Where is this teams scoring going to come from when the stars are having an off night? Bosh is already proving ineffective on offence and at times so far it seems as if either Wade or James have taken it upon themselves to do a lot of scoring for the side to win. The Heat are 20th in scoring at 99.3 ppg, meaning that unless one of their Big Two scores big, the rest of the team don't score enough to win games. When teams are able to limit the effectiveness of James/Wade, who will step up? James Jones is scoring at a ridiculous clip from three point range right now (.512%) but is still only averaging 10 points off the bench. The Heat will need to find a more balanced attack to win. The game against New jersey yesterday was the first time Bosh and the two stars hit at least 20 points each in the one game. They're going to need that more consistently.

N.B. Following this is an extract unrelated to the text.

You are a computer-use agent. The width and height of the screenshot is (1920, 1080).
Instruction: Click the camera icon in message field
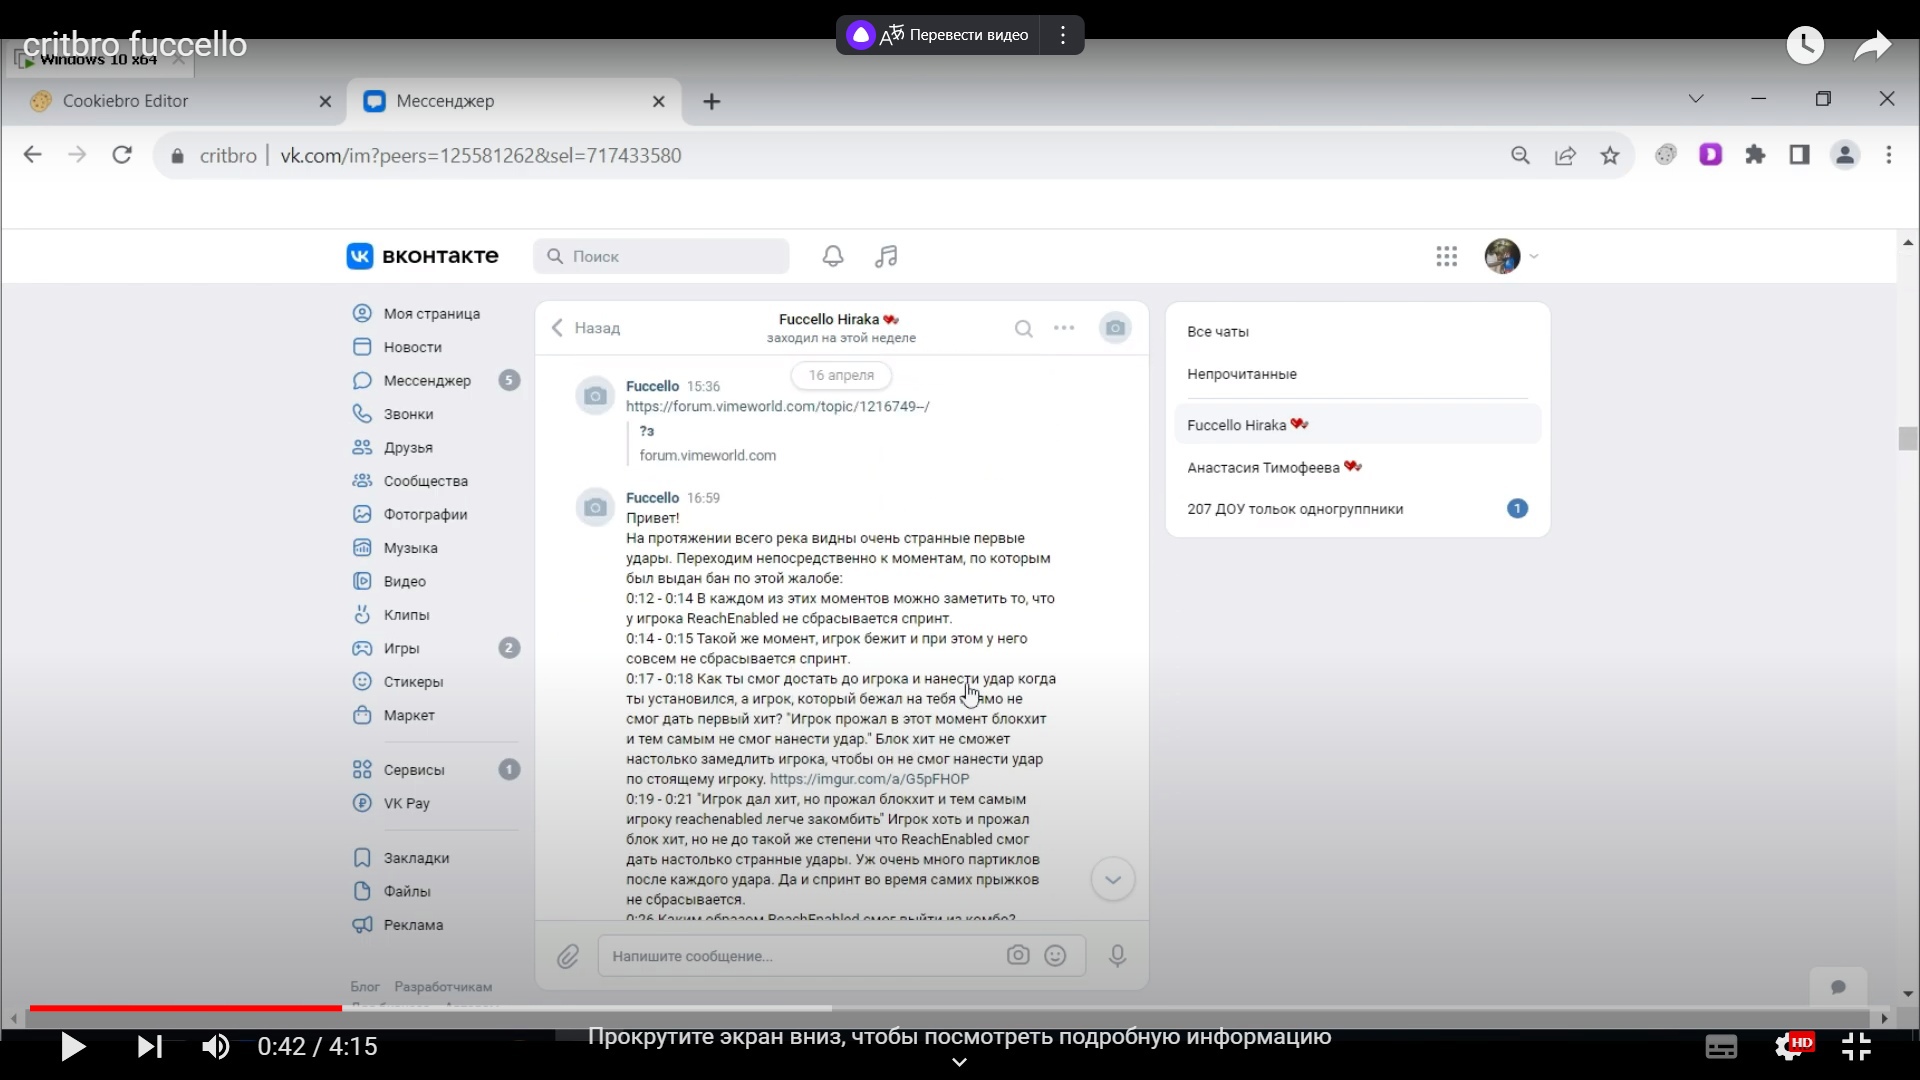tap(1018, 956)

5) Regular Season v Playoff Form

Let's not get carried away with the win/loss ratio during the regular season. Miami are more than likely to win at least 55-60 games. But regular season and playoff basketball are two different beasts. How many were quick to anoint Cleveland champions based on their regular season form the last two seasons? When the game is slowed down and defences clamp down, how will Miami cope? When the lanes are cut off for LeBron and Wade what are the other options available? Boston are masters at executing plays in a halfcourt offence while playing suffocating D, and Orlando have the shooters to space the floor. Wins over Orlando or Boston early in a season mean nothing in May and June. Beating those teams four times in a series is a whole other ballgame. Will coach Spoelstra be able to make the necessary adjustments over the course of a series? Will LeBron just give up when faced with adversity as he did against Boston last year? It's one thing to play freely and loose during the regular season but it's the playoffs where dynasties are formed and legends made. Battle tested teams such as Boston and Orlando have already been through wars and have the personnel to claim victory once again.